The potential impact of other structural alterations besides myocyte disarray on regional function have not been addressed in this study. For example, myocyte hypertrophy, interstitial fibrosis, and altered myocardial architecture could influence local function. Similarly, myocyte contractile properties could be altered and would influence local strain measures in addition to effects of altered myocyte orientations. Structural alterations may be prevalent beyond the interventricular septum and may affect global mechanics and function; we did not examine myocardium outside of the central septal region. Another limitation of the present study was the use of non-wild-type littermates for control hearts. We chose to use “normal” weight-matched mice (Swiss) for control. We performed disarray analysis on three C57/B16 control mice in addition to the Swiss mice. We found the average dispersion of fiber angle to be very similar to that of Swiss mice (13.2 ± 0.8° in C57/B16 vs. 12.6 ± 0.6° in Swiss). The correlation results in this study do not involve any of the normal Swiss mice. We also did not quantitatively assess cardiac hypertrophy in the individual animals, thus variations in the hypertrophic response could increase the variations seen at the function level.
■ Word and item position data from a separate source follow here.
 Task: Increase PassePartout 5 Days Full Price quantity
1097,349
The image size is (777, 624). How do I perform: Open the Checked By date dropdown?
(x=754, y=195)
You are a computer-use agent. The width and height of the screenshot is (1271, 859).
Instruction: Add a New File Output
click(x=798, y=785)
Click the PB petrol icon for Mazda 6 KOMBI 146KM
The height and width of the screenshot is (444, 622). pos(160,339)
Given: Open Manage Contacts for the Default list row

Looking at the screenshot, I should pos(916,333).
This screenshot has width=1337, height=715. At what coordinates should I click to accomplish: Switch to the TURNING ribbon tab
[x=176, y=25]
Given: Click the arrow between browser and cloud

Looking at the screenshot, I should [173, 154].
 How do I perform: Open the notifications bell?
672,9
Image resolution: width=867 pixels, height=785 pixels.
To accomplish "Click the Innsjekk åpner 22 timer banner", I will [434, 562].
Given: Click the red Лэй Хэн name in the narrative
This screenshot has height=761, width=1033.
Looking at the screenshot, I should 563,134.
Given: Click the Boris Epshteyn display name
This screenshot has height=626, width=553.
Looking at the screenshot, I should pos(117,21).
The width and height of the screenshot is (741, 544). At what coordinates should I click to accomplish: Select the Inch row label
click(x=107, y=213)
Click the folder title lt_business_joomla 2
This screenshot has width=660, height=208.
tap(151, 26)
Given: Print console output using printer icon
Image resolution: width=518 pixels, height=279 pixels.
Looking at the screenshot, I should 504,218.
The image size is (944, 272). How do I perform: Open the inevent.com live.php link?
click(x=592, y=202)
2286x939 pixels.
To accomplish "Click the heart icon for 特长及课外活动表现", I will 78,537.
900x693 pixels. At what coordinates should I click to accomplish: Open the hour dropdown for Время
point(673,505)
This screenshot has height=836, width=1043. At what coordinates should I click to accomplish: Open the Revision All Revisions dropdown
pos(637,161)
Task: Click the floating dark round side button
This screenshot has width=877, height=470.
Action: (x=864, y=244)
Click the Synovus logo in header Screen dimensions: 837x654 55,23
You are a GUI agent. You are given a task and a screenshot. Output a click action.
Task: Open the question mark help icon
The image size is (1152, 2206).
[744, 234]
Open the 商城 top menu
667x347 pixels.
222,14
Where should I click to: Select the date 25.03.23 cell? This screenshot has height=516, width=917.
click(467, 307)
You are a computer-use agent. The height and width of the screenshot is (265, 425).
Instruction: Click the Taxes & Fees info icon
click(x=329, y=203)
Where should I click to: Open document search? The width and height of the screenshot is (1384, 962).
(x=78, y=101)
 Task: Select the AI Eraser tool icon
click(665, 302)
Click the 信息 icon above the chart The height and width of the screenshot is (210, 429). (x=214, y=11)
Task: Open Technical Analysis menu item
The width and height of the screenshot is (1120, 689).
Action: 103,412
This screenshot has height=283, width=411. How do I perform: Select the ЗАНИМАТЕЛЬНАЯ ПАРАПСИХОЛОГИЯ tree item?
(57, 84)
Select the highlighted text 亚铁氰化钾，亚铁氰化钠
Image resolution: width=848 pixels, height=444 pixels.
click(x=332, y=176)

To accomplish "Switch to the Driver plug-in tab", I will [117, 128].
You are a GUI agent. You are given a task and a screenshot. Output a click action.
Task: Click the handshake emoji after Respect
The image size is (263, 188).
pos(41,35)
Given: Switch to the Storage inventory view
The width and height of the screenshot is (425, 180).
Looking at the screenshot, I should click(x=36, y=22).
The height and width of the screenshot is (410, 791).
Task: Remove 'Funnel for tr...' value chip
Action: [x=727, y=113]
We conclude that nonhomogeneous strain analysis is a sensitive indicator of regional dysfunction in the mouse heart. Myofiber disarray found in the septal wall in transgenic mice with ventricular expression of ras
causes local dysfunction. The most striking alteration in regional mechanics due to fiber disarray was the decrease in septal torsion. Torsion occurs due to shortening of muscle fibers arranged in a three-dimensional helical pattern, and in these transgenic hearts regions of fibers are disoriented. Because the principal strains were not affected as much as shear strains, there may be an uncoupling of the strain components due to fiber disarray. Hansen et al. (10
) suggest that LV torsion is a sensitive indicator of contractile mechanics. Additionally, modeling studies suggest that ventricular twist is very sensitive to alterations in transmural fiber angle distribution (28
) and crossover of fibers from epicardium to endocardium (4
). Alterations in ventricular torsion in situations with regional fiber disarray such as human hypertrophic cardiomyopathy may be caused directly by the disarray and a lack of normal torsional deformation may have implications for local stress and oxygen consumption of the tissue.